Exploring the Molecular Landscape of Myelofibrosis, with a Focus on Ras and Mitogen-Activated Protein (MAP) Kinase Signaling

SIMPLE SUMMARY: Myelofibrosis is a disease arising from bone marrow driven by mutations in stem cells, which results in progressive failure of marrow production in red and white blood cells as well as platelets. Patients can also develop leukemia (a cancer of white blood cells) over time. While the only cure is a bone marrow transplant, many patients are not candidates and require treatment for symptomatic disease. The most common therapies target a protein known as “Jak” but resistance to these agents is common, making the exploration of alternative mechanisms for how such resistance manifests essential.

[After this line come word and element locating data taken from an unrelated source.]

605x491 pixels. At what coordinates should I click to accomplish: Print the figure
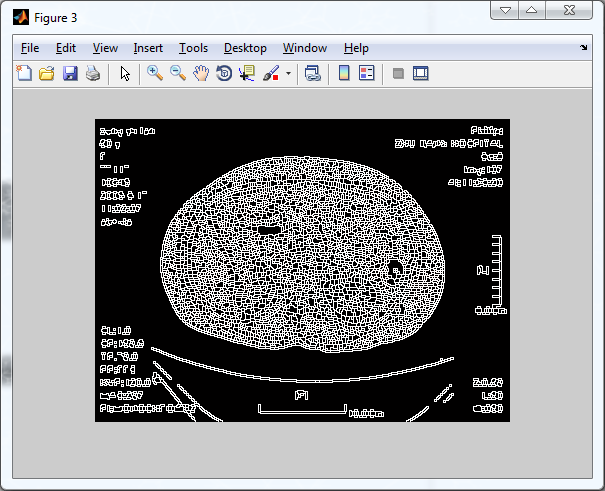(92, 73)
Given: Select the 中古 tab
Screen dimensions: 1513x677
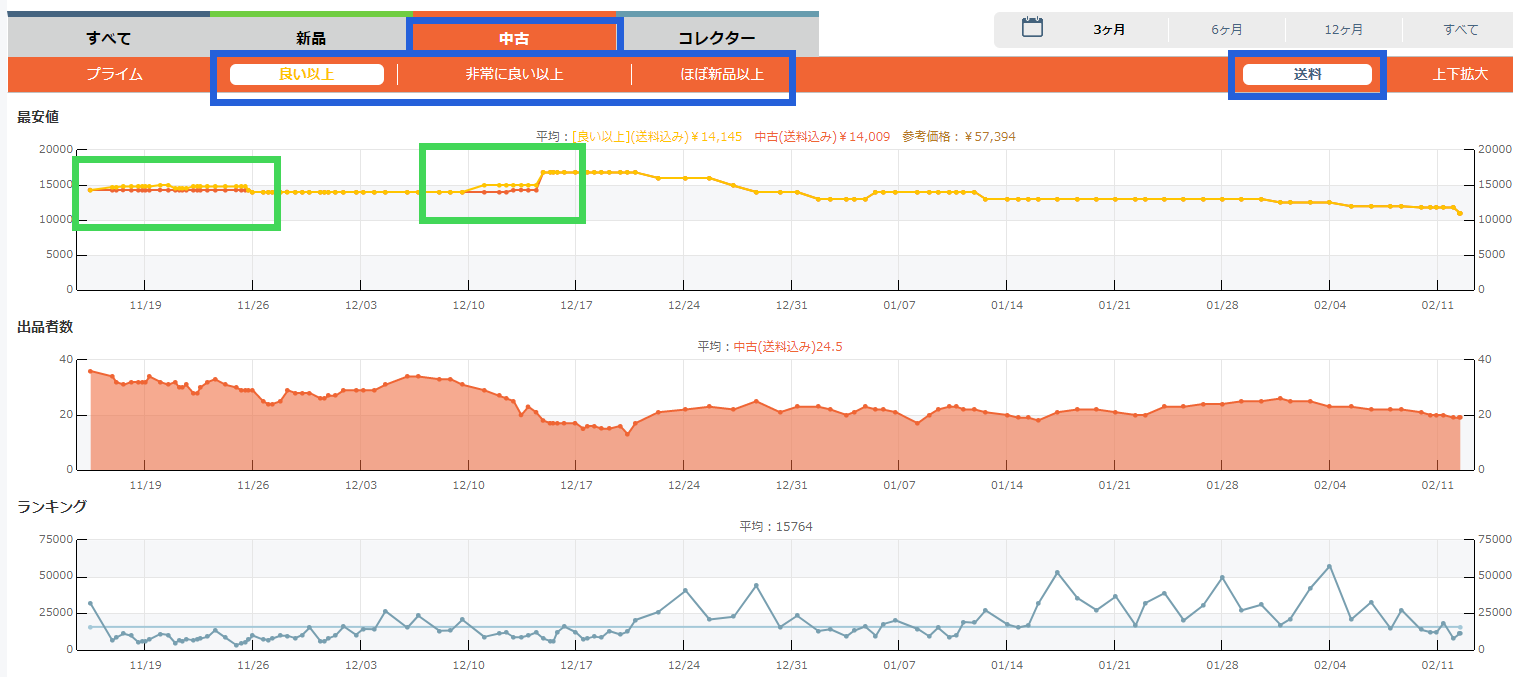Looking at the screenshot, I should pos(514,38).
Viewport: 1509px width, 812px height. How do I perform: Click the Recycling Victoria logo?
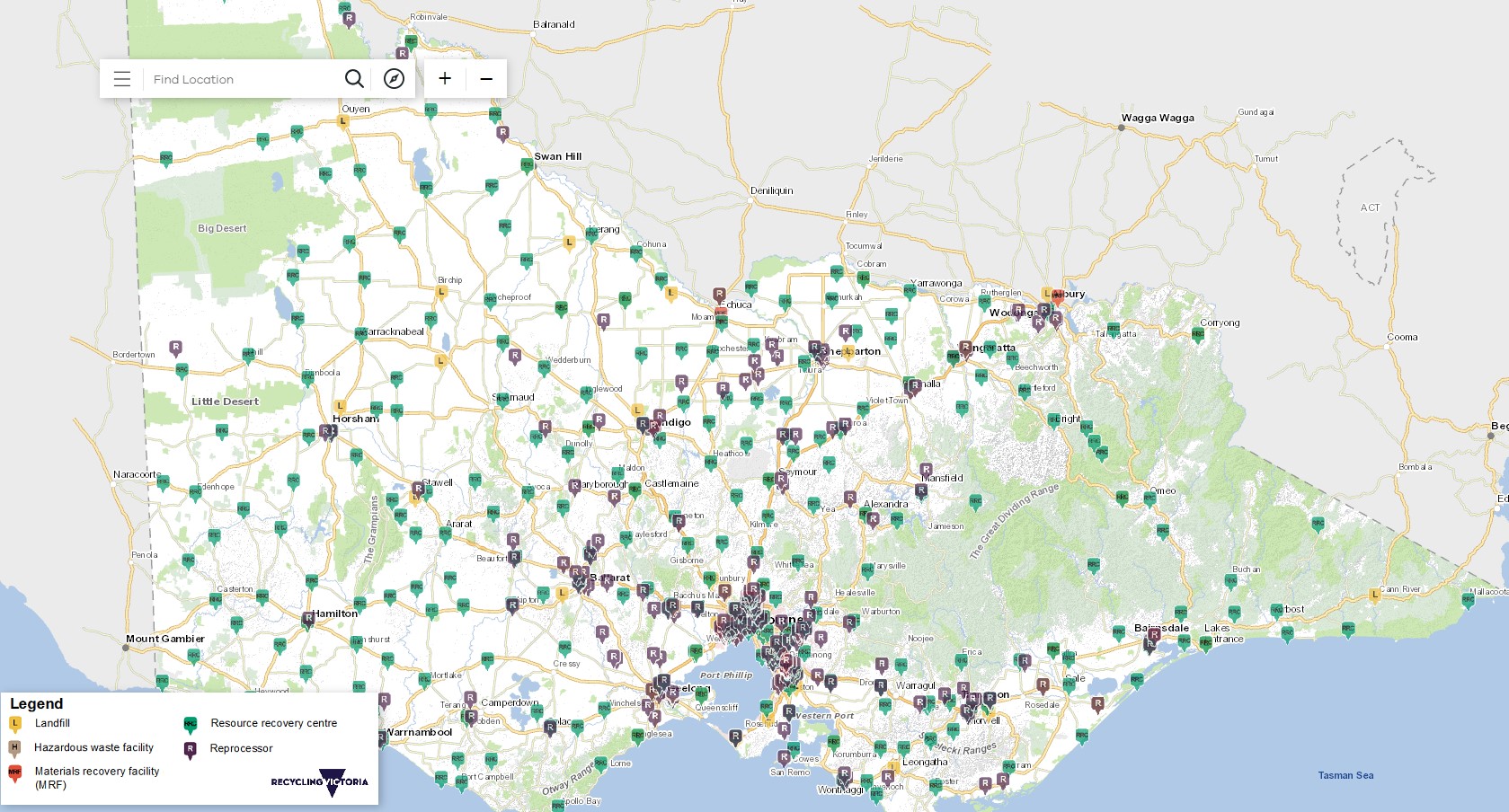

Beyond Jak, another emerging yet under-explored target in myelofibrosis is a group of proteins known as “Ras/MAP Kinase”. The aim of this review is to present research into Ras/MAP Kinase signaling and its role in myelofibrosis, which we hope will expand how providers view and target this disease, ultimately improving the lives of patients. ABSTRACT: Myelofibrosis (MF) is a clonal myeloproliferative neoplasm (MPN) characterized clinically by cytopenias, fatigue, and splenomegaly stemming from extramedullary hematopoiesis. MF commonly arises from mutations in JAK2, MPL, and CALR, which manifests as hyperactive Jak/Stat signaling. Triple-negative MF is diagnosed in the absence of JAK2, MPL, and CALR but when clinical, morphologic criteria are met and other mutation(s) is/are present, including ASXL1, EZH2, and SRSF2. While the clinical and classic molecular features of MF are well-established, emerging evidence indicates that additional mutations, specifically within the Ras/MAP Kinase signaling pathway, are present and may play important role in disease pathogenesis and treatment response. KRAS and NRAS mutations alone are reportedly present in up to 15 and 14% of patients with MF (respectively), and other mutations predicted to activate Ras signaling, such as CBL, NF1, BRAF, and PTPN11, collectively exist in as much as 21% of patients. Investigations into the prevalence of RAS and related pathway mutations in MF and the mechanisms by which they contribute to its pathogenesis are critical in better understanding this condition and ultimately in the identification of novel therapeutic targets.